WHAT YOU WILL DO:
When you copy the records, keep every word exact and leave the pictures out.

DATA FOR ANALYSIS:
• • •
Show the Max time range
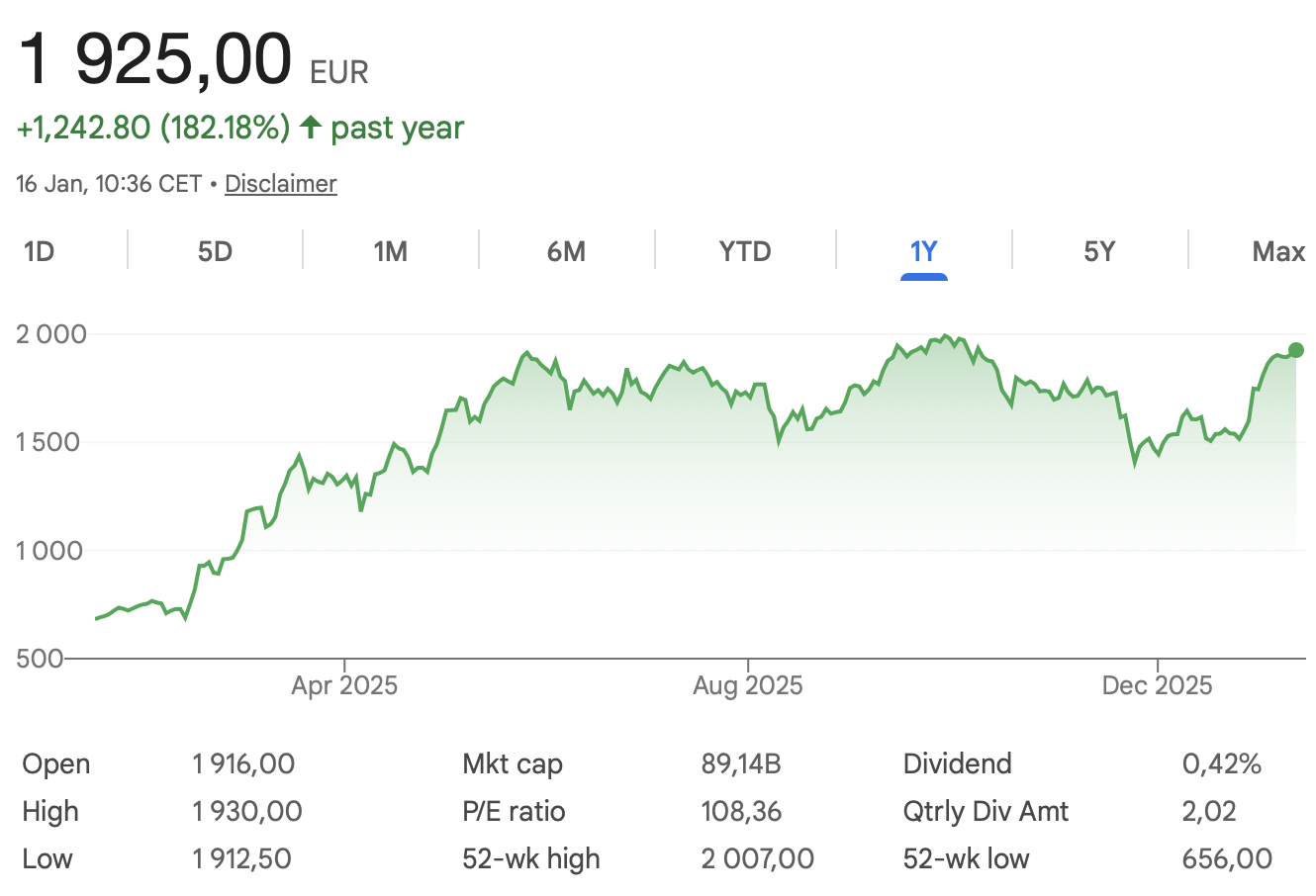This screenshot has width=1316, height=896. (x=1277, y=251)
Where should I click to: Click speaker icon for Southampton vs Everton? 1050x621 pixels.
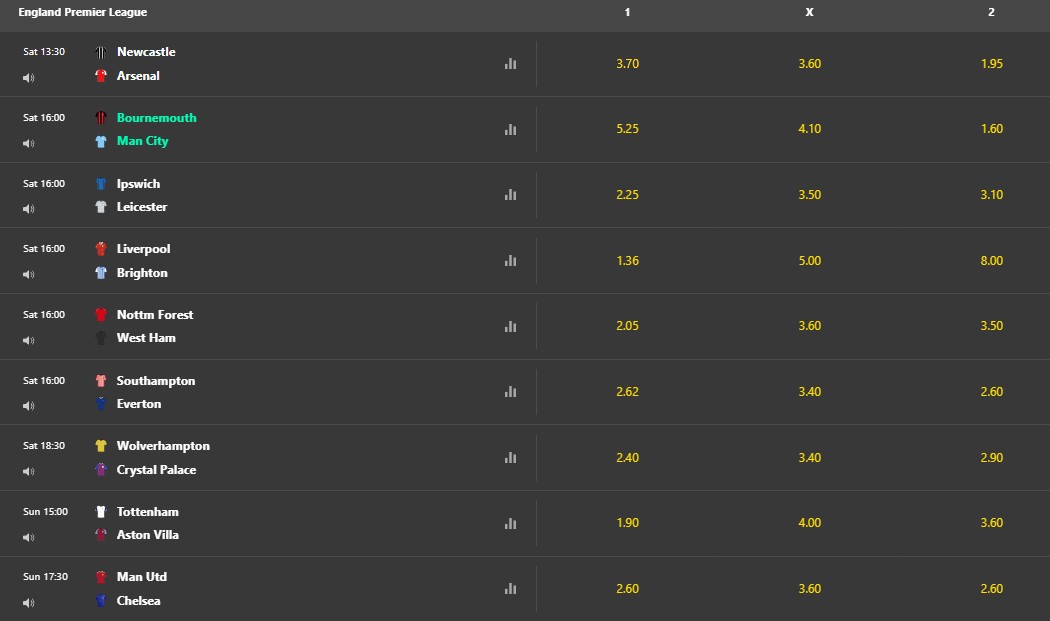tap(28, 406)
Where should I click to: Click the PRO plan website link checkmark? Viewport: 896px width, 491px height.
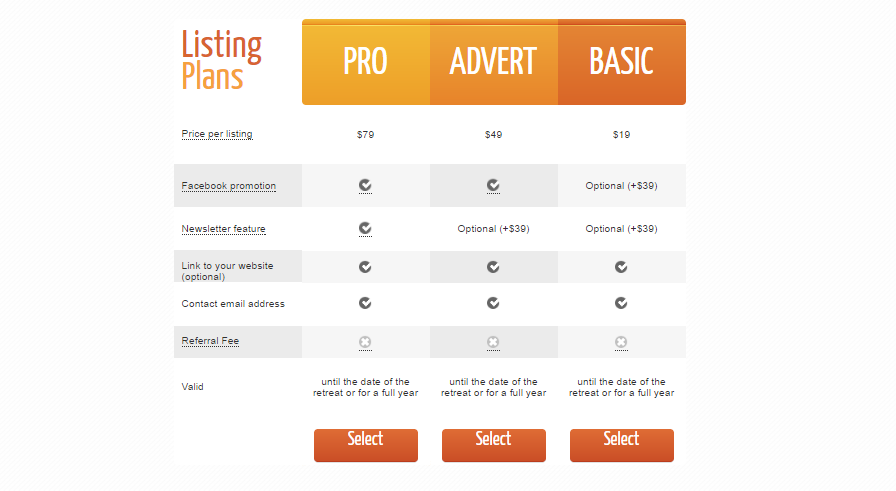[x=365, y=267]
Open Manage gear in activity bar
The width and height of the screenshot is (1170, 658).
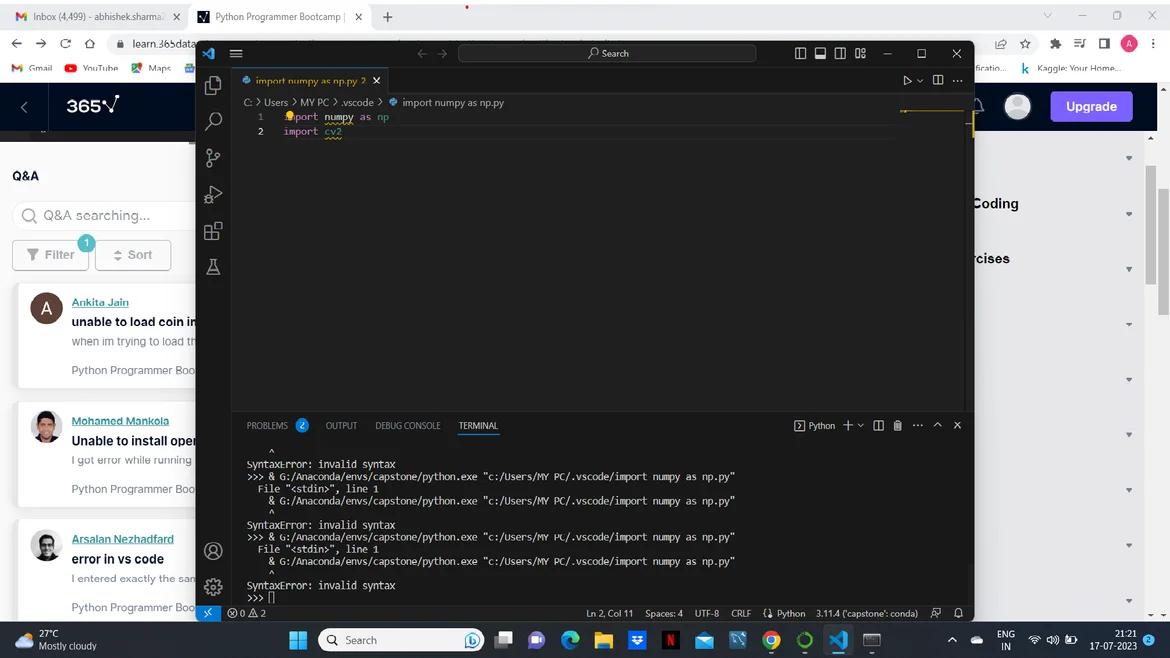click(213, 587)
• • •
EXPECTED ANSWER:
Show the Max time range
This screenshot has width=1316, height=896. (x=1277, y=251)
Where should I click to: Click speaker icon for Southampton vs Everton? 1050x621 pixels.
tap(28, 406)
Where should I click to: Click the PRO plan website link checkmark? Viewport: 896px width, 491px height.
[x=365, y=267]
Open Manage gear in activity bar
The width and height of the screenshot is (1170, 658).
click(213, 587)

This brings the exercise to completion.